Gümülcine Medrese-i Hayriye öğrencilerinin Selanik gezisi sırasında önceden ayarlanmış çalışmayla ve gerekli izinlerin alınmasının ardından bir vakit namazı kıldılar.
Tabii ki 1923 yılından bu yana ibadete kapalı olan ve halen günümüzde Selanik Belediyesi’nin himayesinde bazı sivil toplum örgütlerine değişik etkinliklerin yapılması üzere tahsis edilen ve sergi salonu olarak kullanılan tarihi Yeni Cami’de namaz kılmaları için 1 saatliğine de olsa Selanik Belediyesi tarafından tahsis edilmesi memnuniyet verici. Ancak, bu olayın Selanik’te bir caminin 1923 yılından sonra sanki ibadete açılmış olarak gösterilmesi işin gerçek yönünü yansıtmamaktadır.
T.C. Dışişleri Bakanı sayın Ahmet Davutoğlu’nun Selanik ziyareti sırasında kendisine Selanik Belediye Başkanı Yannis Butaris tarafından verilen sözlerden biri de Selanik’te bir caminin en kısa zamanda ibadete açılmasıydı.
Bu hareketin ardından Selanik gibi Balkanlar’ın incisi olan bir şehirde bundan sonra bir caminin ibadete açılması, Yunanistan’da yaşayan değişik dinlere mensup insanların inançlarına karşı saygılı olduğunun bir göstergesi olacaktır.
Ama işin gerçeği, bu göstermelik denilebilecek olaya bu kadar değişik boyut verilmesi işin gerçeğini yansıtmamakla birlikte, beklentilere de cevap vermemektedir. 90 yıl aradan sonra söz konusu camide namaz kılınmasının, Balkanlar’da sevinçle karşılandı ve bu olay kamuoyunda Selanik’te “Osmanlı camisi açıldı” gibi bir intiba bıraktı.
İşin gerçeği ise Camide, Selanik Belediye Başkanı Yiannis Butaris’in izniyle bir kereye mahsus olmak üzere namaz kılınmasına izin verildi.

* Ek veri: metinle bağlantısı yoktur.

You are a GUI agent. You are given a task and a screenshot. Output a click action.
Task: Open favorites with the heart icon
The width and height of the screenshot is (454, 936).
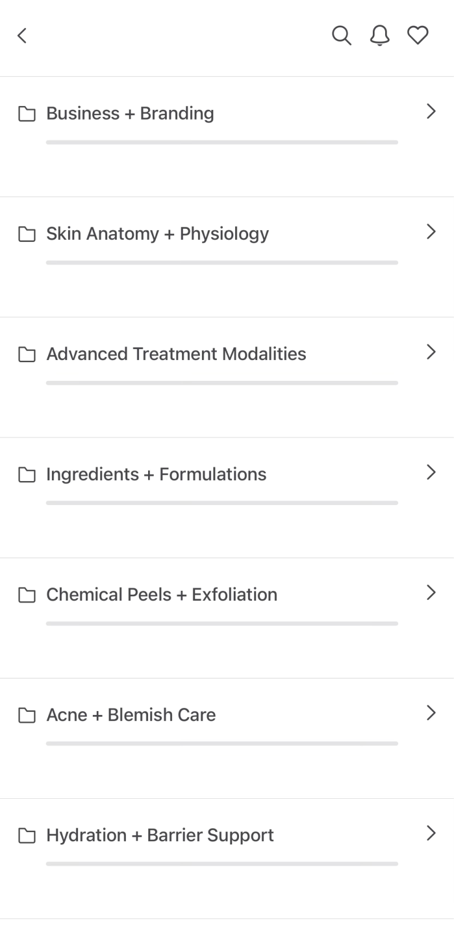pyautogui.click(x=418, y=36)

Selanik’te 3 bin 500 civarında Türk nüfus var. Sonradan yerleşmiş, iş sebebiyle özellikle bizim Batı Trakya bölgesinden buraya gelmişler ama onların ibadetlerini yapabilecekleri bir camileri yok. Var olan bir derneklerinin çatısı altında, küçük bir mescitleri var.
Vakit, Cuma ve Bayram namazlarını burada kılıyorlar. Mesela İstanbul’da 85’e yakın kilise var, bir çoğunun cemaati yok ama bu kiliseler cemaati olmadığı halde korunuyor. Senin cemaatin kalmadı, haydi kapatalım diye bir şey kimse ne dedi ne de diyecektir. Ama Atina ve Selanik’te cemaat var, camisi yok.
Selanik’te Osmanlı döneminden kalan 2 cami kapalı. Hamzabey Camisi galeri olarak kullanılıyor. Olay sadece cami değil. Cemaat olması lazım, minareden ezan okunması lazım. Sayın Butaris inşallah bundan sonra en azından verdiği sözü tutar ve Selanik bölgesinde yaşayan soydaşlarımızın ibadet yapabilecekleri ve ölülerini defnedebilecekleri bir yeri olur. Herkesin beklentisi budur, sadece bir vakit namazı için göstermelik hareketler soruna çözüm olmayacaktır.